千葉県、東京都、全国いずれも多少のデコボコはあるものの、順調に下がっているではないか。沖縄県でちょっと予測より増加率の下がり方が少ないときもあったが、概ね前回の予測に近い。
新規感染者数が減少に向うかどうかは、増加率が1を切るかどうかにかかっている。沖縄県はすでに1月19日に1を切ったが、千葉県、東京都、全国ともにもうすぐ1を切りそうだ。

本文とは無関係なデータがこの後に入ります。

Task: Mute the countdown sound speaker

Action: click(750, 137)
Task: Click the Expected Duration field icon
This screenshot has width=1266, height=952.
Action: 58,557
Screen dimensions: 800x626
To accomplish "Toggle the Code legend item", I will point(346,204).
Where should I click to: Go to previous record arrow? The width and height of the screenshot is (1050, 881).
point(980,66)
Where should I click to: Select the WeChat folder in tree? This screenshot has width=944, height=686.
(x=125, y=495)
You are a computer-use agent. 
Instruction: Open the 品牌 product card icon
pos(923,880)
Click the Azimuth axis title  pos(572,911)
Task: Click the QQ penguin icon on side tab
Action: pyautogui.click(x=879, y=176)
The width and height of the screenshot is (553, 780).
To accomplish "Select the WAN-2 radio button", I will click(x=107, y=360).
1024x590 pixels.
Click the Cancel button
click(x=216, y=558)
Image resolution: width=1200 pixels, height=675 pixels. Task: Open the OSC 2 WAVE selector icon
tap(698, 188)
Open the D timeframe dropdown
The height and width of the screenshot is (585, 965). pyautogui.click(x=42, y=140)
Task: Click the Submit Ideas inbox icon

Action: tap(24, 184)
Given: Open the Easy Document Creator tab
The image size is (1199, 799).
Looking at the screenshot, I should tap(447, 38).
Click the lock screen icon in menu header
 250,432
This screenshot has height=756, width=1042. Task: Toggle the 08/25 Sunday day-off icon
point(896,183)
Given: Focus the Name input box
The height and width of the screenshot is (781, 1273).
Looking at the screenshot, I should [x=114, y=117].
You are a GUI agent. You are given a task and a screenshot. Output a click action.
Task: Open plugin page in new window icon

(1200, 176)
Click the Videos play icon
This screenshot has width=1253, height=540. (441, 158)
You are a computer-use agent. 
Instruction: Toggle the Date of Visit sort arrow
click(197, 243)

専門家は、「増加率に鈍化が見られるものの停滞することもあり得る」と相変わらずの慎重論だが、沖縄県は1を切って徐々にではあるが下がっている。他県も同じように減少すると見てよいのではないか。
ピークはもうすぐ
そこで増加率がこのまま減少し、ゆっくり1を切って0.9まで低下して安定するという仮定のもとに計算してみた。結果が下の図だ。もうしばらくは新規感染者数は増加するが、感染爆発ではない。間もなくピークを迎え、その後は減少するだろう。
「まん防」が功を奏したのではない
それなのに、「まん防」を適用する都道府県が増える一方である。2月5日には和歌山県も加わり、全国35都道府県に拡大された。間もなくして新規感染者数が減少すると、「『まん防』の効果が表れた」と言われるに違いない。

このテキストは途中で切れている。